In August 2006, Pausch was diagnosed with pancreatic cancer. He pursued a very aggressive cancer treatment that included Whipple procedure surgery and experimental chemotherapy; however, in August 2007, he was told the cancer had metastasized to his liver and spleen, which meant it was terminal. He then started palliative chemotherapy, intended to extend his life as long as possible. At that time, doctors estimated he would remain healthy for another three to six months. On May 2, 2008, a PET scan showed that his cancer had spread to his lungs, some lymph nodes in his chest and that he had some metastases in his peritoneum and retroperitoneum.
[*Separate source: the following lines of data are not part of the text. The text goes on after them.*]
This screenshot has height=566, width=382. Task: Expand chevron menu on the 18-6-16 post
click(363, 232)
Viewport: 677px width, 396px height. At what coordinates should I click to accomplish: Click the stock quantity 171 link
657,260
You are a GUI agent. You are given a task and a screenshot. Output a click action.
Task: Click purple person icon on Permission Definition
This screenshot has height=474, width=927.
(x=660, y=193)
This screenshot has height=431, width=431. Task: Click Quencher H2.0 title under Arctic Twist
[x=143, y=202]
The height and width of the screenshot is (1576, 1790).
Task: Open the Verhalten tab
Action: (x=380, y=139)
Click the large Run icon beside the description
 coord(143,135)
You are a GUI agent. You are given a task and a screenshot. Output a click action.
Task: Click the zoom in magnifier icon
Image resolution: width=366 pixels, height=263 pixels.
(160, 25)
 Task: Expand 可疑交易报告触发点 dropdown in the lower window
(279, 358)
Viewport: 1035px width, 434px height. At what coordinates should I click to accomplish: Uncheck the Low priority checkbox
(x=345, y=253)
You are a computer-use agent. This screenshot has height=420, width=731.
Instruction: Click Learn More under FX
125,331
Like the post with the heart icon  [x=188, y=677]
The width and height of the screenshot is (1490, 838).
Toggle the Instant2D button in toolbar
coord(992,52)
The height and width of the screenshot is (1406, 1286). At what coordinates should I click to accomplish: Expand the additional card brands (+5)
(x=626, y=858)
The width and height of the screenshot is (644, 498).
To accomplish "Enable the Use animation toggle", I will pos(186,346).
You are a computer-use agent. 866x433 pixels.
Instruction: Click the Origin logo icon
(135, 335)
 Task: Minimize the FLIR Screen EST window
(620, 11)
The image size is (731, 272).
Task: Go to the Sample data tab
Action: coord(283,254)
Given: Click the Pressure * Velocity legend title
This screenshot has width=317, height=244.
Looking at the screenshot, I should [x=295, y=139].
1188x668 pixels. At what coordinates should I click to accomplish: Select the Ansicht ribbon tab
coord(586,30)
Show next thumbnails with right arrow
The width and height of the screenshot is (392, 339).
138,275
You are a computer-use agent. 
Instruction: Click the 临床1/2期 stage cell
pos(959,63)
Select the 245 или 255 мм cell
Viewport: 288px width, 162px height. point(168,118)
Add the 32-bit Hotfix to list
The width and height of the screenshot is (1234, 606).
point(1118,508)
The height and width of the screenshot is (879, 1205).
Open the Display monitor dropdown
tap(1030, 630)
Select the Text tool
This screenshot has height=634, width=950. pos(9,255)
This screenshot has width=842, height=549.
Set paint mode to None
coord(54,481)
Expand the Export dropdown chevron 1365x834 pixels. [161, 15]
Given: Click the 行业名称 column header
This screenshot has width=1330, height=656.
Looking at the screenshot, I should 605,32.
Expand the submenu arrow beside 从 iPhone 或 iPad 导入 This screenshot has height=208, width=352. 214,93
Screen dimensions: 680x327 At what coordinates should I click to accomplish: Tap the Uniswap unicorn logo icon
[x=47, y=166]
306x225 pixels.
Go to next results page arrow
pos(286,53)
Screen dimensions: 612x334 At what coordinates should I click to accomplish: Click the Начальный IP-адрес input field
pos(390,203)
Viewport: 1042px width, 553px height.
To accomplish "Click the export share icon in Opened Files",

On June 26, 2008, Pausch indicated that he was considering stopping further chemotherapy because of the potential adverse side effects. He was, however, considering some immuno-therapy-based approaches.
On July 24, 2008, on behalf of Pausch, his friend (anonymous) posted a message on Pausch’s webpage indicating cancer progression further than what was expected from recent PET scans and Pausch becoming more sick than ever. It was announced that his family had sent him into a hospice program — palliative care to those at the end of life.
On July 25, 2008, Diane Sawyer announced on Good Morning America that Pausch had died earlier that morning.